= Document text =
FTAM
- International standard: ISO 8571-4:1988
- Industry: Banking

= FTAM =

File access protocol

FTAM, ISO standard 8571, is the OSI application layer protocol for file transfer, access and management.

The goal of FTAM is to combine into a single protocol both file transfer, similar in concept to the Internet FTP, as well as remote access to open files, similar to NFS. However, like the other OSI protocols, FTAM has not been widely adopted, and the TCP/IP based Internet has become the dominant global network.

The FTAM protocol was used in the German banking sector to transfer clearing information. The Banking Communication Standard (BCS) over FTAM access (short BCS-FTAM) was standardized in the DFÜ-Abkommen (EDI-agreement) enacted in Germany on 15 March 1995. The BCS-FTAM transmission protocol was supposed to be replaced by the Electronic Banking Internet Communication Standard (EBICS) in 2010. The obligatory support for BCS over FTAM was ceased in December 2010.

= Raw records =
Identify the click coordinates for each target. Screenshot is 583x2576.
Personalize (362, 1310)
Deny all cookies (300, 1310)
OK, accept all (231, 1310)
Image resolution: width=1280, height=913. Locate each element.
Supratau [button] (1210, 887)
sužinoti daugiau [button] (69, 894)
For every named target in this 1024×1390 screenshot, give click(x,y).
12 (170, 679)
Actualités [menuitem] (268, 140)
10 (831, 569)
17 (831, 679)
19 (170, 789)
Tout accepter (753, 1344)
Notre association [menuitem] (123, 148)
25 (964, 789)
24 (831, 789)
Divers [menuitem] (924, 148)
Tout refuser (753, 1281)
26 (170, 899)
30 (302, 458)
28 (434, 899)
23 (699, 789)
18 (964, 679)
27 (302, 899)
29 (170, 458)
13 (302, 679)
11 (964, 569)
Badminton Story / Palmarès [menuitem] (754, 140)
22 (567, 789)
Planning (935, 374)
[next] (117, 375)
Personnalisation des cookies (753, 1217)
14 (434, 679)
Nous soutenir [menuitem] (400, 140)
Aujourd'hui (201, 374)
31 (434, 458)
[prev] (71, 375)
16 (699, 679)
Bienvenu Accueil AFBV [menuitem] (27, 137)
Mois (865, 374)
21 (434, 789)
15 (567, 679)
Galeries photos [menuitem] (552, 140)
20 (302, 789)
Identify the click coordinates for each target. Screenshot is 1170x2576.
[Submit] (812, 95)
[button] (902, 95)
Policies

= Task requirements =
1. Answer these questions using the FTAM text:
(a) Which ISO standard number does FTAM have?
(b) In which country's banking sector was FTAM used to transfer clearing information?
(c) When did obligatory support for BCS over FTAM cease?
2. In the FTAM text, rewrite everything from "FTAM, ISO standard" down to "dominant global network.", substituting "Open Systems Interconnection" for "OSI".
3. How would you say this sentence from the FTAM text in French: "The FTAM protocol was used in the German banking sector to transfer clearing information."
The data is not needed here.

= Answers given =
1.
(a) ISO standard 8571
(b) Germany
(c) December 2010

2.
FTAM, ISO standard 8571, is the Open Systems Interconnection application layer protocol for file transfer, access and management.

The goal of FTAM is to combine into a single protocol both file transfer, similar in concept to the Internet FTP, as well as remote access to open files, similar to NFS. However, like the other Open Systems Interconnection protocols, FTAM has not been widely adopted, and the TCP/IP based Internet has become the dominant global network.

3. Le protocole FTAM était utilisé dans le secteur bancaire allemand pour transférer les informations de compensation.